▶ SOURCE EXTRACT:
+ + +

Article for Body Language, Mail & Guardian 16th Nov 2012
Ordinary Madness
Recently an overweight friend announced proudly: ‘I lost two
kilogrammes this week, so I celebrated by going to the deli and eating a big
piece of chocolate cake.’
The other day I was called to see a patient who was having palpitations
and difficulty breathing. Her symptoms were caused by a large intake of
caffeine, nicotine and the stress of building renovations. I advised her to reduce
drinking coffee and smoking, and to look at how she can manage her situation
better. ‘Oh I can’t give up coffee and cigarettes now,’ she objected. ‘I am far too stressed for that.’
These are wonderful examples of ordinary madness. Both these women recognised
the irony, and we had a good laugh.
When I started out as a doctor, I thought well-presented arguments would
change people’s minds. Here are the facts, I would declare, conjuring up
ghastly images of blackened, stiff lungs, and scarred, hardened livers. I would
draw graphs, and pull out charts. My patients’ eyes would glaze; they would
wait impatiently for me to finish so they could hurry off to the pub to have a double
whiskey and a smoke. I could see them laughing with their buddies about the
ridiculous GP while hacking up pieces of lung.
My training is in evidence-based medicine - prescribing treatments that have
been proven to work. Yet if my patients acted on what researchers know is good for health, I might well be
out of a job. Self-inflicted conditions are the doctor’s bread-and-butter.
I confess that I, too, exhibit some worrying trends. I bite my nails. I
would rather no-one knows that I tear off bits of my own body with my teeth
while reading. Not again, I think. What happened? This has to stop. I work with
the public. I put my hands on their bodies, and they look down and see: a
self-mutilator. My patients will know I am as mad as they are.
I have painted my nails. I have invested in gloves which remain at the bottom
of my sock drawer. I sit on my hands while reading. I have a nail file next to
my computer to deal with those irritating little sticky-out bits that tempt me
to the point of my undoing. I reassure myself that - unlike eating sugar when
you are diabetic – nail-biting is not a life-threatening condition.
In my defense, I never hurt myself. Almost never. I have perfected the
art of nibbling down to the verge of hurt.
Rationally, like quitting smoking or resisting the cream cake, I could
just stop. Stop it. STOP it. But the groove is so deep, so well-worn, so . . . potentially
comforting. If logic is frequently, and surprisingly, unhelpful, instead of
trying to get rid of our non-rational ways, we could turn and face them.

+ + +

(Stored entries)
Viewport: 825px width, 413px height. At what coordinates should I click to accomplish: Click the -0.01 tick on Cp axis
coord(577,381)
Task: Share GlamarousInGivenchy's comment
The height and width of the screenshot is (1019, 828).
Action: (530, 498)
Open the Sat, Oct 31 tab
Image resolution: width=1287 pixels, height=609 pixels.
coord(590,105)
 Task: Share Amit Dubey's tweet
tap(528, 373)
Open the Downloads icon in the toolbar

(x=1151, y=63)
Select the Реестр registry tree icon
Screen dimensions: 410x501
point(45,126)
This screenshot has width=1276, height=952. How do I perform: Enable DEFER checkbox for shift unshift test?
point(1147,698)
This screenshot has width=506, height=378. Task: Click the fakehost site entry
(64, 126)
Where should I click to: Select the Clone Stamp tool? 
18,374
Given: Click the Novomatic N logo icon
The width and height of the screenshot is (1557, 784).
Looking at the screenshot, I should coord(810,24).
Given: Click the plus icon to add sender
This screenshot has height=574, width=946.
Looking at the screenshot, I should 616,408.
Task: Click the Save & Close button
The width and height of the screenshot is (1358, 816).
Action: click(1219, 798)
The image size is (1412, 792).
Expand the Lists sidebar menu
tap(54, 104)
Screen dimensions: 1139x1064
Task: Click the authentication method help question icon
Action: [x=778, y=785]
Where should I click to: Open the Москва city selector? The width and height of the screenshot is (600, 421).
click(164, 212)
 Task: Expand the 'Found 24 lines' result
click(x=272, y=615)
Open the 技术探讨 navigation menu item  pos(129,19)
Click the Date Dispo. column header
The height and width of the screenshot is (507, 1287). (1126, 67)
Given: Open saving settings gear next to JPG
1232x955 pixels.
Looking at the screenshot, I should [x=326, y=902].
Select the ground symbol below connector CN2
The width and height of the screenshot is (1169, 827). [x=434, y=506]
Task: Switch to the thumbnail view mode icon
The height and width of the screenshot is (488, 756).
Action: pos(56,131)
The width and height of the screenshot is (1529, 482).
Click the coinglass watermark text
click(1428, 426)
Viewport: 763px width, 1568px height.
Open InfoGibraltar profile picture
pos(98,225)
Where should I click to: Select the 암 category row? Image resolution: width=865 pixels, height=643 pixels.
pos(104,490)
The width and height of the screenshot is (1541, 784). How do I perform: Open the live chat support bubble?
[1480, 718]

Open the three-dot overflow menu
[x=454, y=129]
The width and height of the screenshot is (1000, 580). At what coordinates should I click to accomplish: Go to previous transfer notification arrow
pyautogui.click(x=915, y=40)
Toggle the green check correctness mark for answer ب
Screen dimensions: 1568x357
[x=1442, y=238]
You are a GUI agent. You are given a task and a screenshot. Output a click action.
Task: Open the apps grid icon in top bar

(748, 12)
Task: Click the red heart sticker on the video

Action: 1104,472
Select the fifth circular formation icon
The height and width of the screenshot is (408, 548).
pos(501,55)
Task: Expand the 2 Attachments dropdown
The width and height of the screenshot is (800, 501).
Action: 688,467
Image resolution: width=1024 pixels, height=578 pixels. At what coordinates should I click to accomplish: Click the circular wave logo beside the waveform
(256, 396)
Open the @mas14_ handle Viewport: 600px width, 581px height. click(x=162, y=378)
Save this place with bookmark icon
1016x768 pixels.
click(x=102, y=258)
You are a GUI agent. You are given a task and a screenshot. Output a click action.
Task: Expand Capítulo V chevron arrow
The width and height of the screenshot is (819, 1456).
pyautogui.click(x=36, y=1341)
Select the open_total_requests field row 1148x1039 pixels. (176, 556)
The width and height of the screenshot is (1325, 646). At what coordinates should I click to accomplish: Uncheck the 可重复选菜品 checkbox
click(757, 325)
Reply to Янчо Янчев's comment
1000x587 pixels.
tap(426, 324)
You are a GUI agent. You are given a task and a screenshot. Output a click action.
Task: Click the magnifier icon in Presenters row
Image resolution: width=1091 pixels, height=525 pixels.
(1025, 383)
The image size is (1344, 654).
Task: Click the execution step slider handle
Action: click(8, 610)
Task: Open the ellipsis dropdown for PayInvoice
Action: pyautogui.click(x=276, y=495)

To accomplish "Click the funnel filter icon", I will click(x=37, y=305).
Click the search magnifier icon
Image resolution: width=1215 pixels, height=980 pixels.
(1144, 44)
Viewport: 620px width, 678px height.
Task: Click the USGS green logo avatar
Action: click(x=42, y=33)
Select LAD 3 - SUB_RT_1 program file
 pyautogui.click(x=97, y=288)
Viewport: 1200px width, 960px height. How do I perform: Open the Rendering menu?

+ + +

▶ DIRECTIONS:
(a) Answer these questions using the article on ordinary madness:
(i) What did the friend eat to celebrate losing two kilogrammes?
(ii) What caused the patient's palpitations and difficulty breathing?
(iii) What does the writer keep next to the computer?
(b) Reproduce everything from "My training is" down to "as they are." in the article on ordinary madness.
(c) Extend the article on ordinary madness with the passage that would come after its last sentence.

▶ ANSWERS TO THE EXERCISE:
(a)
(i) A big piece of chocolate cake from the deli.
(ii) A large intake of caffeine and nicotine, and the stress of building renovations.
(iii) A nail file.

(b)
My training is in evidence-based medicine - prescribing treatments that have
been proven to work. Yet if my patients acted on what researchers know is good for health, I might well be
out of a job. Self-inflicted conditions are the doctor’s bread-and-butter.
I confess that I, too, exhibit some worrying trends. I bite my nails. I
would rather no-one knows that I tear off bits of my own body with my teeth
while reading. Not again, I think. What happened? This has to stop. I work with
the public. I put my hands on their bodies, and they look down and see: a
self-mutilator. My patients will know I am as mad as they are.

(c)
Bravely, with curiosity.
For thousands of years, humans have understood why we are here and what
to do about it by telling stories. Thunder was an angry god. The moon was
Mantis’s shoe. Now that science gives us new ways of looking at thunder and the
moon, many have ceased to take stories seriously.
Yet we resist being fully known
through the tape measure and the set square. We are poetic as well as
scientific beings. We respond to holy stones, lotus flowers and sacrifice.
These images stimulate the poetic foundation of the mind – which merges and
connects.
Mythological narratives inform our decisions. Psychologists and artists
know this; their work is to reveal these underlying patterns and motifs.
The bite at my fingertips is also in my back. I have the jaws of a bull
mastiff locked into my right thoracic back muscles. I have tried many therapies,
but it is determined to hang on forever.
My backache is part of an autoimmune condition. There are scientific
ways to describe my intransigent illness. Doctors usually stop at that. Yet the
dog also resides there. This is the poetry of the body – the subjective experience.
It is another way of understanding, and it is as valuable as medication.
My back talks to me in the only way it can, using symbol / symptoms,
making me aware of an embedded story. Since investigating the biting motif
through imagination and art, I am not as tensed against the ferocious canine.
When I notice the grip, I become aware of a need to get tough, more protective.
The body does not speak English, so it can be difficult to work out what
these crazy symptom-poems are saying. I wait, with curiosity, for the ordinary
madness of my story to unfold. And sometimes I risk appearing really deranged
by suggesting this approach to my intransigent patients.